16 Joining tables in SQL
Summary
SQL was designed to use relational databases, and so has many commands for drawing data from multiple tables.
| SQL Command | Description |
|---|---|
| JOIN | Brings two tables together. |
| OUTER |
Modifies JOIN to be an outer join.
|
| LEFT |
Modifies OUTER to be a left outer join.
|
| UNION | Union of observations from tables with same variables. |
| INTERSECT | Intersection of observations from tables with same variables. |
| MINUS | Set difference of observations from tables with same variables. |
Summarizing data and combining strings can also be done in SQL.
| SQL Command | Description |
|---|---|
| SUM | Adds together the non NULL values. |
| COUNT | Counts non NULL values. |
| AVG | Averages non NULL values. |
| MIN | Minimum of non NULL values. |
| MAX | Maximum of non NULL values. |
| GROUP_CONCAT | concatenate strings. |
Libraries needed for this chapter include:
The SQL examples so far have been working with one table (relation) at a time, but the point of having more than one table is that we should have the ability to collect data from multiple tables to get the report that we are after.
For this chapter data is stored in an SQLite file called sales.sqlite. This file is available from https://s3.us-west-1.amazonaws.com/markhuber-datascience-resources.org/Data_sets/SQLite/sales.sqlite. Form a connection to that database using:
16.1 Inner Joins
An inner join of two datasets brings together observations that appear in both tables.
In the table sales_teams, each value of
sales_agent appears only once, since each agent is part
of only one team. Therefore it is a key in this table.
| sales_agent | manager |
|---|---|
| Anna Snelling | Dustin Brinkmann |
| Cecily Lampkin | Dustin Brinkmann |
| Versie Hillebrand | Dustin Brinkmann |
| Lajuana Vencill | Dustin Brinkmann |
| Moses Frase | Dustin Brinkmann |
| Jonathan Berthelot | Melvin Marxen |
| Marty Freudenburg | Melvin Marxen |
| Gladys Colclough | Melvin Marxen |
| Niesha Huffines | Melvin Marxen |
| Darcel Schlecht | Melvin Marxen |
The table sales_pipeline tells us what deals a
particular agent has in their pipeline. In this table each agent might be
working on more than one deal at a time.
| Account | Sales_Agent |
|---|---|
| Cancity | Moses Frase |
| Isdom | Darcel Schlecht |
| Cancity | Darcel Schlecht |
| Codehow | Moses Frase |
| Hatfan | Zane Levy |
| Ron-tech | Anna Snelling |
| J-Texon | Vicki Laflamme |
| Cheers | Markita Hansen |
| Zumgoity | Niesha Huffines |
| NA | James Ascencio |
So sales_agent is not a key in this table. Since
it is a key in sales_teams, it provides a foreign key
for that table. This simplest kind of inner join can be accomplished
just by using the WHERE command.
SELECT sales_teams.manager,
sales_pipeline.sales_agent,
sales_pipeline.account
FROM sales_teams, sales_pipeline
WHERE (sales_pipeline.sales_agent = sales_teams.sales_agent)
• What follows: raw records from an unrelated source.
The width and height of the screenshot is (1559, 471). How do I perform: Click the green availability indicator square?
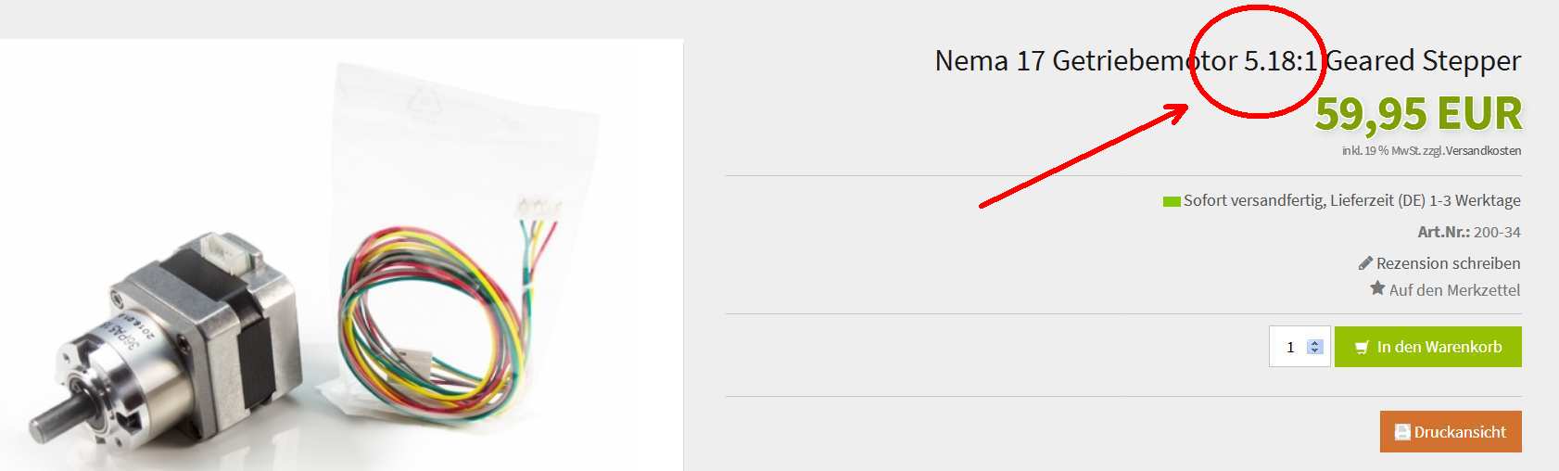point(1172,201)
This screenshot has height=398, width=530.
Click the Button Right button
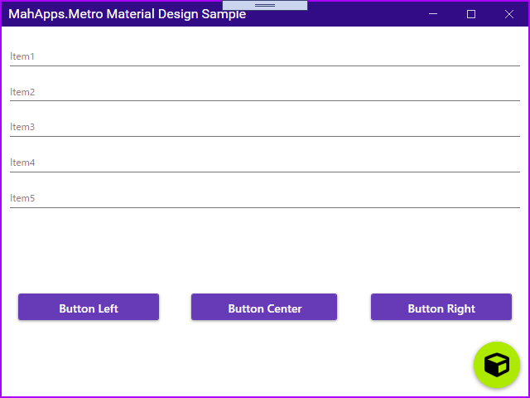[x=441, y=307]
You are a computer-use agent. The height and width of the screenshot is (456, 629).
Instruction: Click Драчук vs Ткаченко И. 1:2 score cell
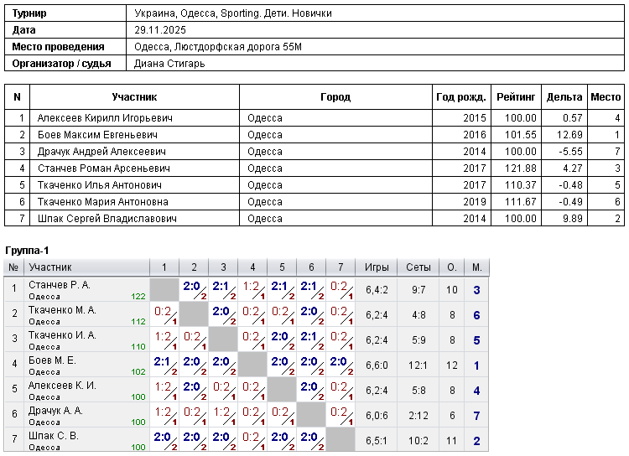223,415
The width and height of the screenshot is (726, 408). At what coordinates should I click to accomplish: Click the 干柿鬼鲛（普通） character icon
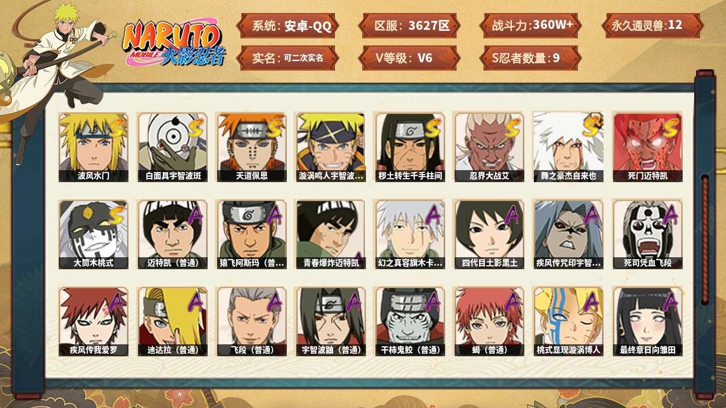(410, 321)
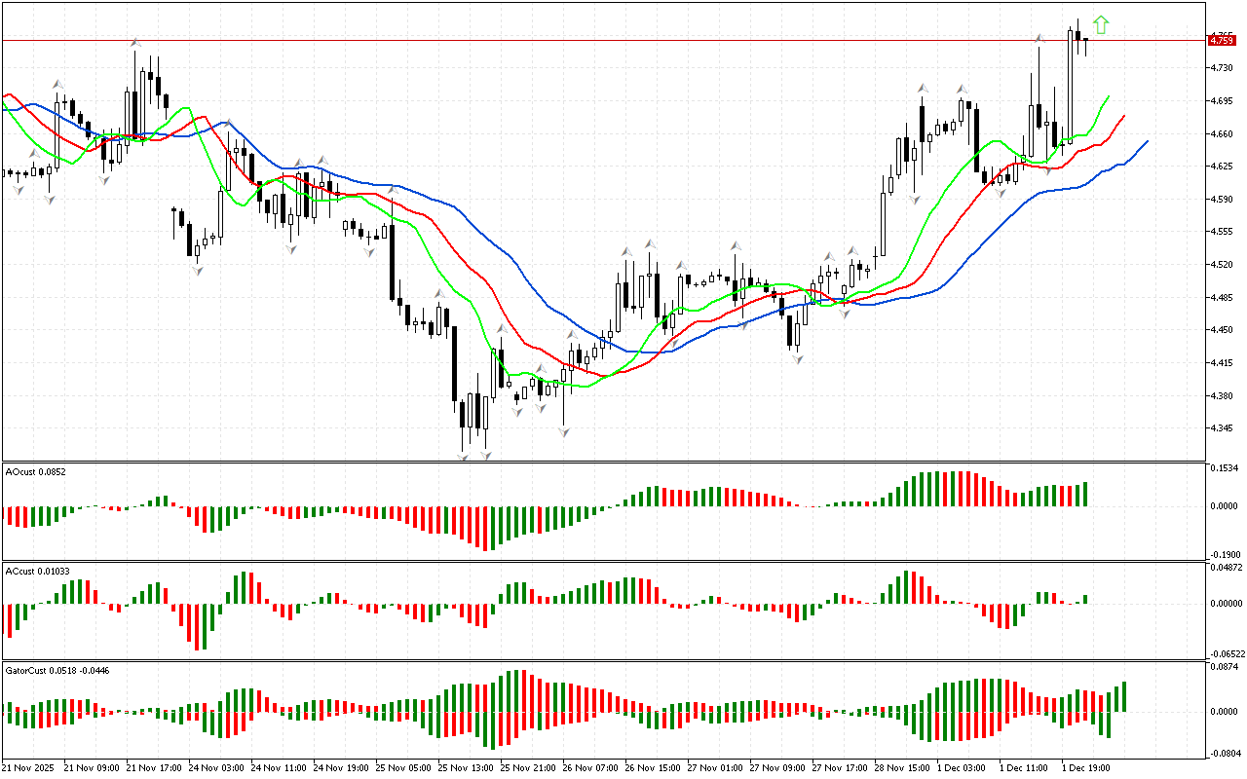Click the green up-arrow buy signal

click(x=1101, y=25)
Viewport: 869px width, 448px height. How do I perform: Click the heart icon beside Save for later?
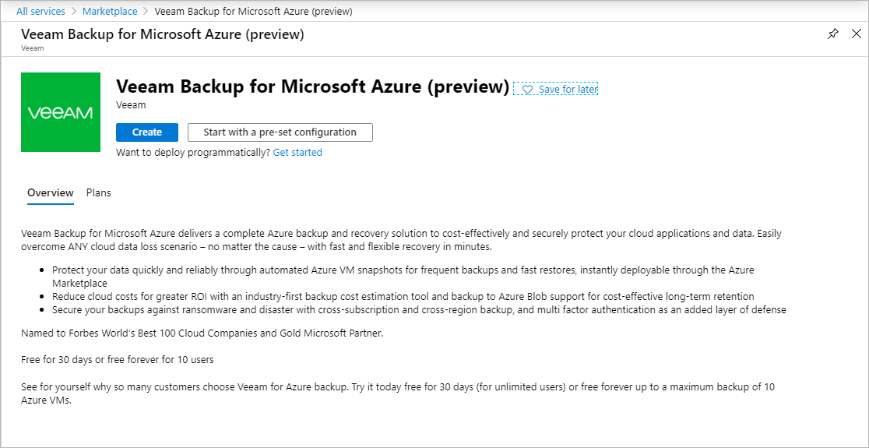[527, 90]
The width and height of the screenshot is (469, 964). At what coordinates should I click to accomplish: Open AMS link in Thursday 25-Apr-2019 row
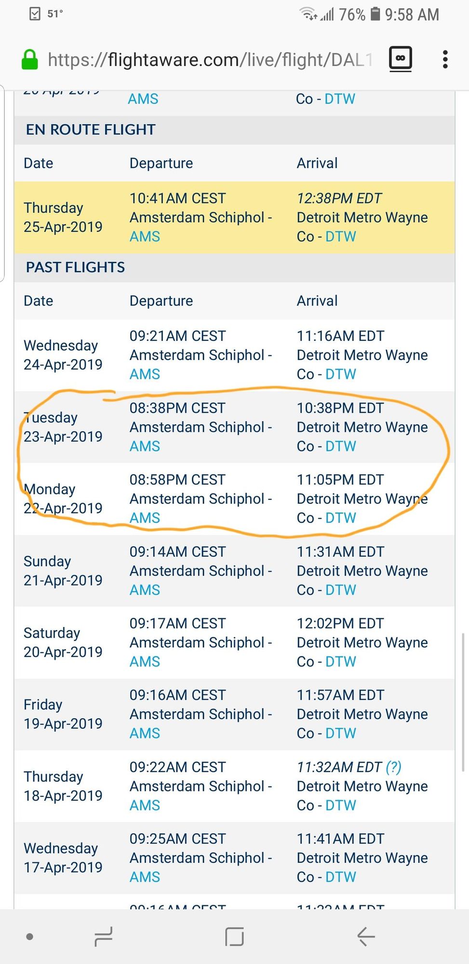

AND sales_pipeline.deal_stage = "Won"| manager | Sales_Agent | Account |
|---|---|---|
| Dustin Brinkmann | Moses Frase | Cancity |
| Melvin Marxen | Darcel Schlecht | Isdom |
| Melvin Marxen | Darcel Schlecht | Cancity |
| Dustin Brinkmann | Moses Frase | Codehow |
| Summer Sewald | Zane Levy | Hatfan |
| Dustin Brinkmann | Anna Snelling | Ron-tech |
| Celia Rouche | Vicki Laflamme | J-Texon |
| Celia Rouche | Markita Hansen | Cheers |
| Melvin Marxen | Niesha Huffines | Zumgoity |
| Dustin Brinkmann | Anna Snelling | Bioholding |
So what exactly happened here?
In FROM, there are two tables
sales_teamsandsales_pipeline. So data can be drawn from both.In SELECT, it is possible to include variables from either
sales_teams,sales_pipline, or both. Use atablename.variablenameformulation for such selections.In WHERE, we indicate how the join works by declaring which of the variables from the two tables must be equal. Then AND was used to place an extra condition on data from one of the tables.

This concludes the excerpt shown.